Durante la prima guerra mondiale il servizio di navigazione venne militarizzato, venne inoltre resa operativa una squadriglia di MAS, una piccola e veloce imbarcazione usata come mezzo d'assalto dalla Regia Marina su cui operavano in genere una decina di uomini. Durante la seconda guerra mondiale la flotta sul Garda subì notevoli danni in seguito a bombardamenti alleati e tedeschi.

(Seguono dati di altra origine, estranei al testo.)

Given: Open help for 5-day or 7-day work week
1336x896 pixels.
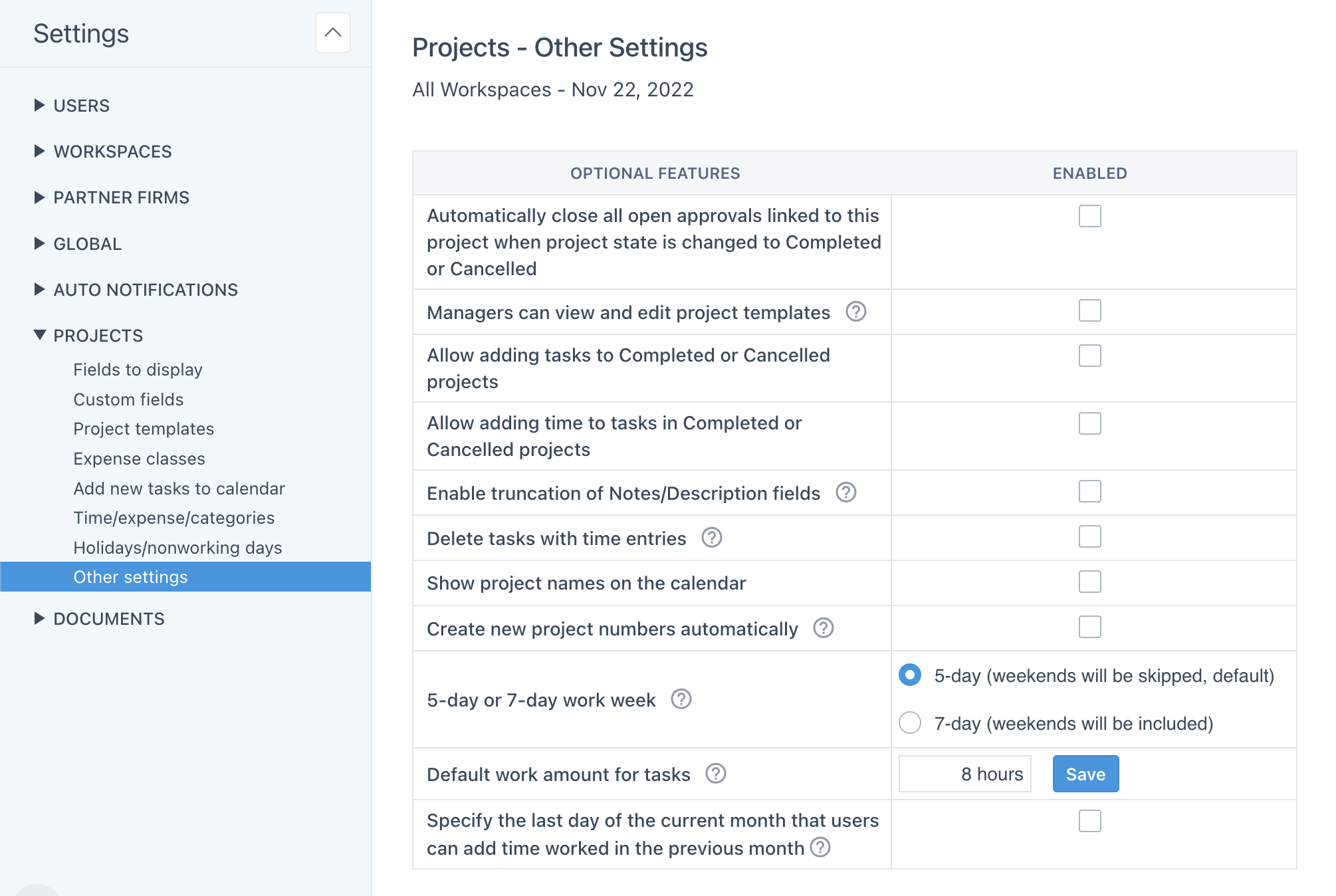Looking at the screenshot, I should coord(681,699).
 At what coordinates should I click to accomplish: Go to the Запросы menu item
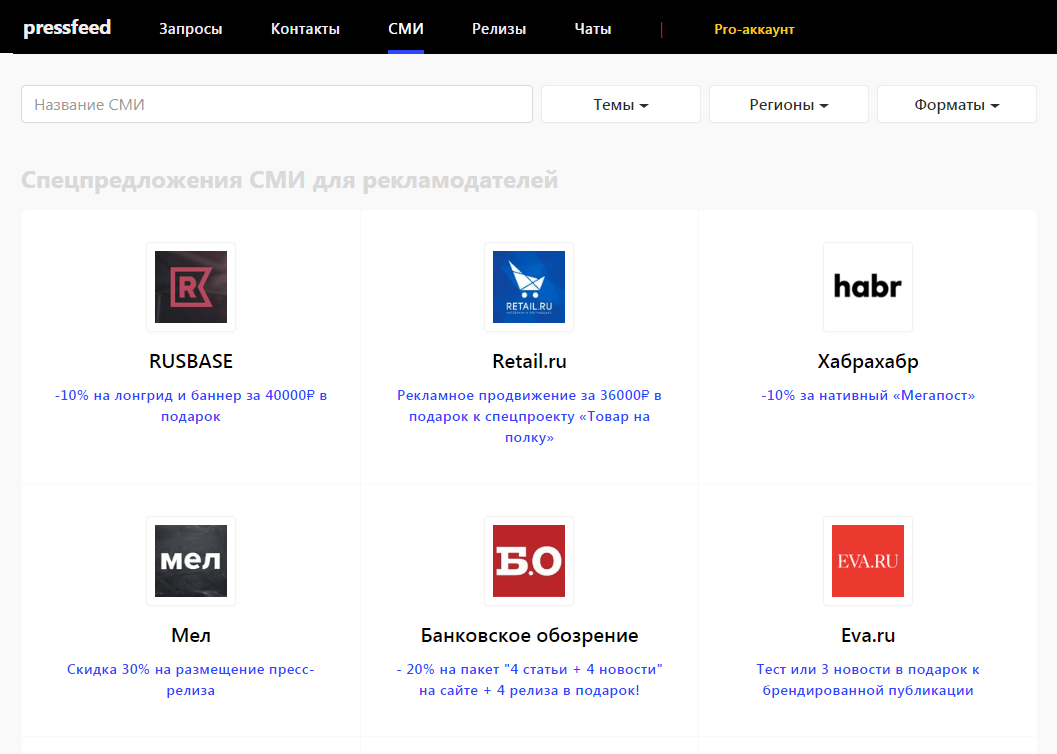tap(190, 29)
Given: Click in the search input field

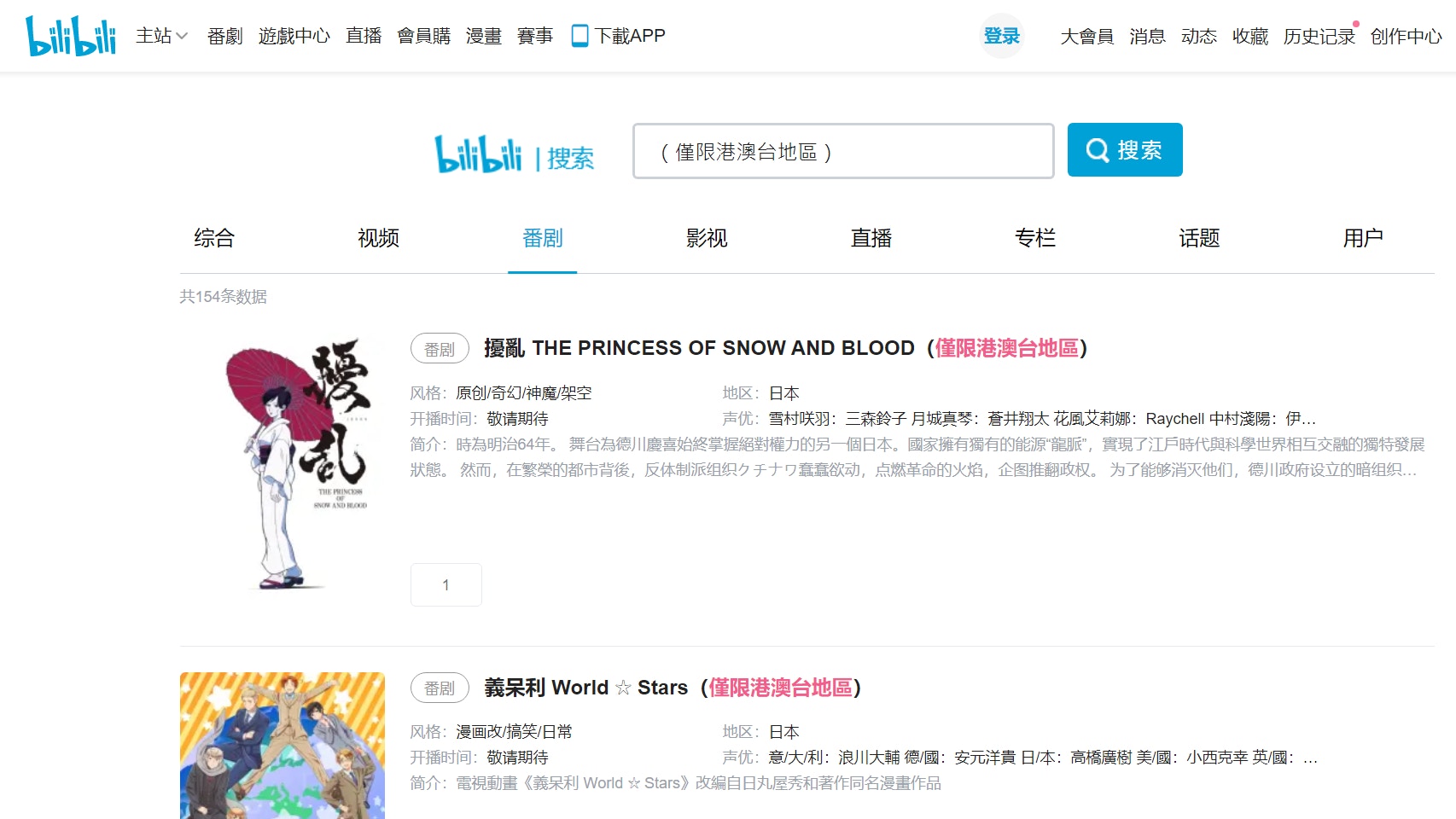Looking at the screenshot, I should point(843,151).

Nel 1958 venne varato il primo aliscafo in servizio sul lago, la Freccia del Garda, e ancora, qualche anno dopo, venne varato l'aliscafo Freccia degli ulivi. Nel 1959 entro in servizio invece il traghetto Ticino, che effettuava servizio tra Maderno e Torri del Benaco, seguito qualche anno dopo dalla Regina del Garda, e nel 1980 dalla nave-traghetto Brennero, capace di trasportare 800 passeggeri e 50 vetture. A partire dal 1967 la gestione di Navigarda passò al Ministero dei Trsasporti, che ubicò la sede amministrativa a Desenzano e il cantiere navale a Peschiera.

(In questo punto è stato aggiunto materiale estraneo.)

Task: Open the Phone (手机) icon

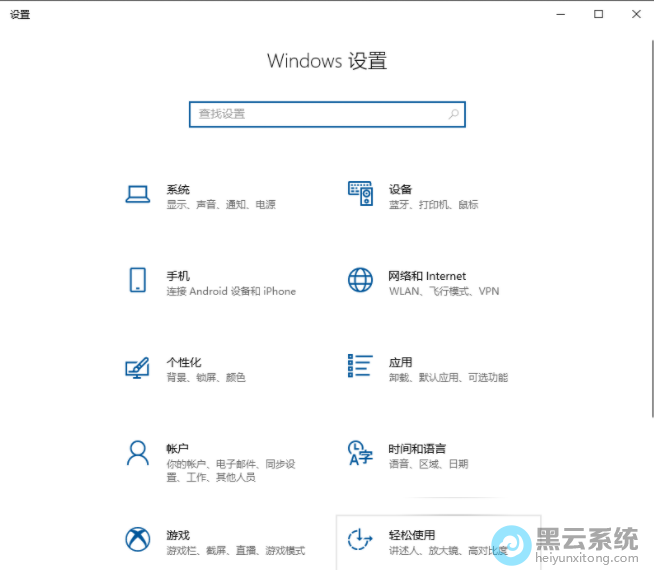Action: coord(138,281)
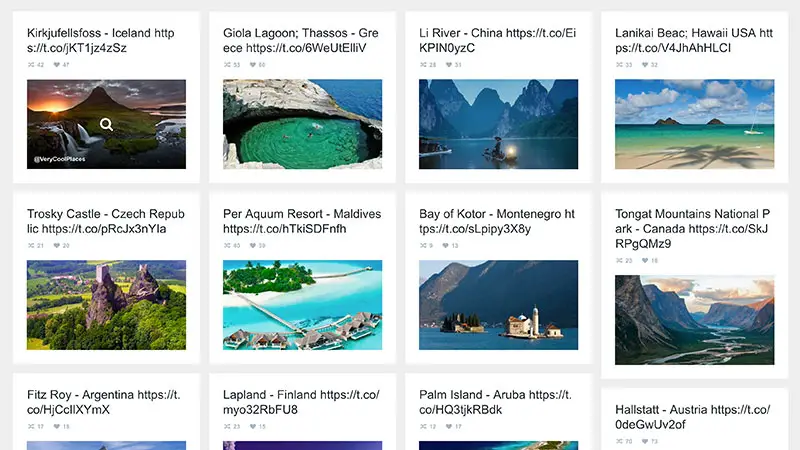Click the heart icon on Kirkjufellsfoss card

coord(57,65)
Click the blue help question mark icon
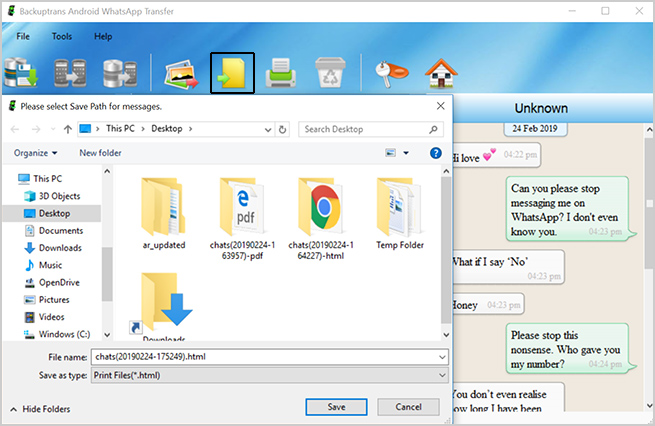The image size is (655, 426). click(436, 153)
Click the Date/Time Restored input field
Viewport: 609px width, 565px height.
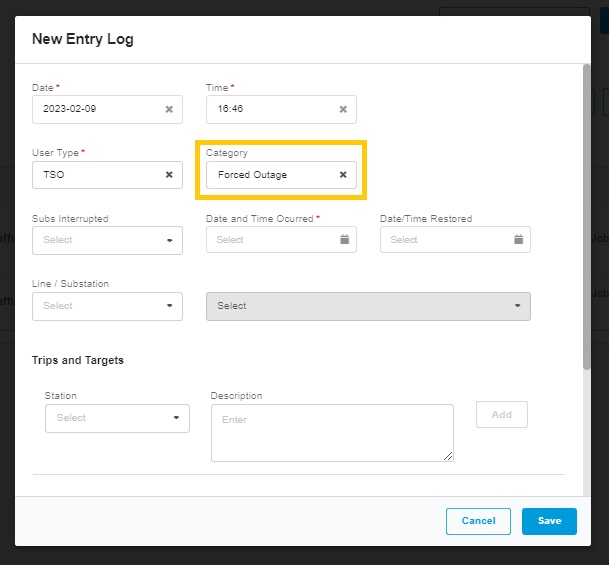pyautogui.click(x=445, y=240)
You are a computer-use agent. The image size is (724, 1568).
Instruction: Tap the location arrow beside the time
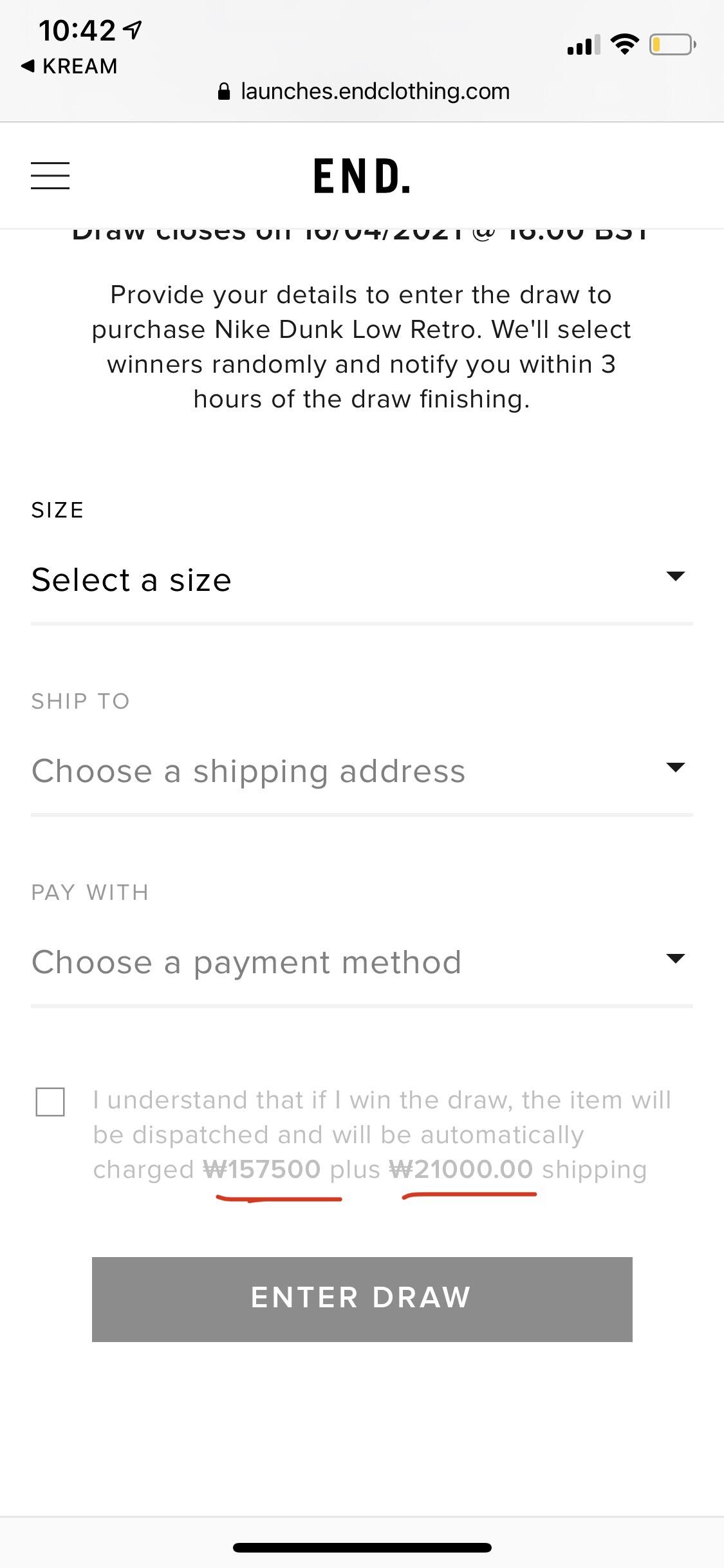pyautogui.click(x=133, y=30)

La navigazione privata a motore sul lago è permessa solamente a oltre 300 metri di distanza dalla riva, ad eccezione del promontorio di Sirmione, dei golfi di Salò e Manerba e dell'Isola del Garda, dove è consentita oltre i 150 metri. La parte trentina del lago è invece completamente interdetta alla navigazione a motore. La velocità massima è di 20 nodi durante le ore diurne e di 5 nodi durante le ore notturne. È possibile praticare lo sport dello sci nautico in condizioni di tempo favorevole tra le 8 e le 20, mentre il surf può essere effettuato da un'ora dopo l'alba fino ad un'ora prima del tramonto, entrambi a distanza di sicurezza dalle zone balneari.